WHAT YOU SHOULD DO: Find the lines in the records below that contain "computer", and report each of them.

▬▬▬▬▬▬

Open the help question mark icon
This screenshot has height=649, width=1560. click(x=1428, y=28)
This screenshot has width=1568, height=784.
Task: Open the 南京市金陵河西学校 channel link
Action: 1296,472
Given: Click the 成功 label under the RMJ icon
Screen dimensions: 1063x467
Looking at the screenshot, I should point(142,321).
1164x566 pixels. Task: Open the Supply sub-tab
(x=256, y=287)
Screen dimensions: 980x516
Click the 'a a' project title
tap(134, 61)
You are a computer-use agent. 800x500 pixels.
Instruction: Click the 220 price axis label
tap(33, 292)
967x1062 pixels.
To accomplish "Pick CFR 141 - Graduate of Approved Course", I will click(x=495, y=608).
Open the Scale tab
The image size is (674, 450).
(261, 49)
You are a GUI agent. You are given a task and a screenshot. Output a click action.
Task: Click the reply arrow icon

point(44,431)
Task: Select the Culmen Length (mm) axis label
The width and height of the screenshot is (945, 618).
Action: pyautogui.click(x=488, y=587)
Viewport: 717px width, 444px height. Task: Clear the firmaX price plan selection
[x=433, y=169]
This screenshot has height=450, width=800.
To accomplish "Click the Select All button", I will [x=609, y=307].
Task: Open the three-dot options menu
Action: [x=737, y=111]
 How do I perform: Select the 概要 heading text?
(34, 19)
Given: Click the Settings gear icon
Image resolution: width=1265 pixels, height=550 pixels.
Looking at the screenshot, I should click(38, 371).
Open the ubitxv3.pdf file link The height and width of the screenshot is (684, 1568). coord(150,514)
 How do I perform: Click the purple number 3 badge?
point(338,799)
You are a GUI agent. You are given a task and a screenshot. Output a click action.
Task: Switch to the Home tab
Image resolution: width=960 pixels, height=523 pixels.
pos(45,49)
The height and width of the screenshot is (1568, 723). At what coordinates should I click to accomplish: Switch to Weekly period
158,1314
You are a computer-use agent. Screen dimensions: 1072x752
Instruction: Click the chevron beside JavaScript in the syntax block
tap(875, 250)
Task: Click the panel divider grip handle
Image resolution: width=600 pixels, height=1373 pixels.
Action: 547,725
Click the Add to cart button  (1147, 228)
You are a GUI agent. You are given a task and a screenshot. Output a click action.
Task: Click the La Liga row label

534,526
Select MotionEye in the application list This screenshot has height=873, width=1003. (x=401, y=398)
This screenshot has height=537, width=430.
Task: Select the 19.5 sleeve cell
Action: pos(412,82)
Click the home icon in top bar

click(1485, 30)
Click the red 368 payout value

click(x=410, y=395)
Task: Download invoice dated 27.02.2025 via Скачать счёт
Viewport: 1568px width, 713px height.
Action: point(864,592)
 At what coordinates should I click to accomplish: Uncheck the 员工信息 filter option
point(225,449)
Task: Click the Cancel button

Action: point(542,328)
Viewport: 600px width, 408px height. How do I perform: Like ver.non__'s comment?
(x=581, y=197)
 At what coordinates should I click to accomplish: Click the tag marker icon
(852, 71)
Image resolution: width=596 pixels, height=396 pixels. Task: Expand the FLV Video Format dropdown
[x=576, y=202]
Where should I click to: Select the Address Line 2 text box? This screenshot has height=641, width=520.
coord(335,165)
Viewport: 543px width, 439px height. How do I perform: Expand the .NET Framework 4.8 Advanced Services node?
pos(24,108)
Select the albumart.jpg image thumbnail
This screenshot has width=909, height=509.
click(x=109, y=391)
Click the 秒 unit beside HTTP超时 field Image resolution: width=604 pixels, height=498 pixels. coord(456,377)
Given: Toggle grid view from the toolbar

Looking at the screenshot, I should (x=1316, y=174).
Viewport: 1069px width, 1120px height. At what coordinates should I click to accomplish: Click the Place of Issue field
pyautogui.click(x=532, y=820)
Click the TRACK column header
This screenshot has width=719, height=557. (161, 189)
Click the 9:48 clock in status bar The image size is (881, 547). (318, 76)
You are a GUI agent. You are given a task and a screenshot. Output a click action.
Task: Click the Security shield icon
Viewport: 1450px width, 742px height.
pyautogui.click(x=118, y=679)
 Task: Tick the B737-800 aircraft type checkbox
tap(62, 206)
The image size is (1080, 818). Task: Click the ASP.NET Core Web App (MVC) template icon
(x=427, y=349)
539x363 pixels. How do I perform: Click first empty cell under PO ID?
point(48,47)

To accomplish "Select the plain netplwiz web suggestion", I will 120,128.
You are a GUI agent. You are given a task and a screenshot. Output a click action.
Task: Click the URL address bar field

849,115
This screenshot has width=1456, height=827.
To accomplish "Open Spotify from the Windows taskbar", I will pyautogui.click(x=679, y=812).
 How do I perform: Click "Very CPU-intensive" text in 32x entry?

▬▬▬▬▬▬

SOLUTION BELOW:
You are a computer-use agent. 800x500 pixels.
You are a computer-use agent. Screen dimensions: 1072x752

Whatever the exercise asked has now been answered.